日常生活充滿弔詭。它往往伴隨一些負擔,即最現實的處世艱難,使其慣性顯得無需置疑,或無從說起。然而,它又突然真空起來。你只有眼前的事,彷彿跟過去與將來的重量割開。那不代表輕盈,卻是隔離。

因而,生活是一連串斷層,飄在時間的海。我們一直在注定的流逝裡,感到不安。

哲學家漢娜.鄂蘭在其論文 Love and Saint Augustine 從聖人奧古斯丁(354-430)的思想梳理時間和空間。她寫及,人生在世要不處於「不再」(no more),要不處於「尚未」(not yet)。生命,就如時間一樣,來自所有尚未發生的事情,然後消失至不能復返。日復日的無聊也好,激蕩也好,委曲也好,它總來回消弭。鄂蘭要談「愛」,而說明了時間。愛之所以難,在於它總伴隨失去的恐懼,因為時間正在倒數,萬物終步向死亡。如果一切邁向消解,那「愛」是什麼,愛還可能嗎?鄂蘭由此重新定義時間,她著眼過去和未來的微妙夾縫,即是當下。

如果沒有空間為載體,時間便沒法存在。她提供了一個看法——只有當下能夠因為「人」作為一個「空間」(space)而真實存在。她寫及:「只有靠著把過去及未來,召喚成現在的記憶與期待,時間方能存在。因此唯一確鑿的時態是現在。」(註1)隨著鄂蘭的思考,人的當下充滿可能,時間在某程度可被克服。正正因為這種超越的特質,「當下」是人能夠愛的一個起點。反過來,若要愛,或者就不得不透過體察(連接過去和未來的)當下,透過內在錨點連結自己,連結這個世界。

那麼,藝術如何讓我們重新看待日常,並決意下錨?日常生活由大量重複的行為集合而成。肉身、心靈和動作均可成為當下存在的「空間」。藝術透過捕捉日常,重組這些時間的錨點。黎倩華(阿步)的創作圍繞行為、in-situ (就地、臨場)方法,作品經常思考身體、動作經驗與所在環境的關係。多年來,她經歷數次移居,搬離又搬返香港,並在疫情中展開漫長的舊居裝修歷程。本展覽記錄她在復修實體的家後,安居變成更為內在的狀況。

══════

請列出這段節錄中所有寫在括號內的英文詞語。 下列資料取自另一個來源。

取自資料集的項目

══════

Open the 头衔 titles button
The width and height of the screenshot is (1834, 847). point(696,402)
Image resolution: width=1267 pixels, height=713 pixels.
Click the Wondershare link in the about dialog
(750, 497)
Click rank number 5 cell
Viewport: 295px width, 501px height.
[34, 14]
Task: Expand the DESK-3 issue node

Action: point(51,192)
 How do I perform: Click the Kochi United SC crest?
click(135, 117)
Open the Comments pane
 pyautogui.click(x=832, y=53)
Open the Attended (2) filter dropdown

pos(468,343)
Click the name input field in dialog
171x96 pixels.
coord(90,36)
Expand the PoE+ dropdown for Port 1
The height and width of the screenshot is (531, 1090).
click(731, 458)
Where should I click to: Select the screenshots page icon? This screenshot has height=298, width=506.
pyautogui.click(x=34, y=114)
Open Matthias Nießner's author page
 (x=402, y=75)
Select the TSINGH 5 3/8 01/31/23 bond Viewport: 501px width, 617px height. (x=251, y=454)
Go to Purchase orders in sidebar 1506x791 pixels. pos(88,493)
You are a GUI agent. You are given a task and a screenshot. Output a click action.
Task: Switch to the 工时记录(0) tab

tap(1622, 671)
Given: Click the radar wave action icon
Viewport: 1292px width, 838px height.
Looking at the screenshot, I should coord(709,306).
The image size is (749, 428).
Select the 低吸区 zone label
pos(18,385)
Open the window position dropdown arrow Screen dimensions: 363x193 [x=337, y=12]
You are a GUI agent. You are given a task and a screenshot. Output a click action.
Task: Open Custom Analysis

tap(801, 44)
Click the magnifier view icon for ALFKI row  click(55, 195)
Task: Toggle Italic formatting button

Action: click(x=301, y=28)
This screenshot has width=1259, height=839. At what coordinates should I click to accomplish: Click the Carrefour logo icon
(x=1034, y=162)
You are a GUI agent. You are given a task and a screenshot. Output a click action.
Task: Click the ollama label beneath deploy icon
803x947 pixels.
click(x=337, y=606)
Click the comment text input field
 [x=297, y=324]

══════

完整作答 —
no more、not yet、space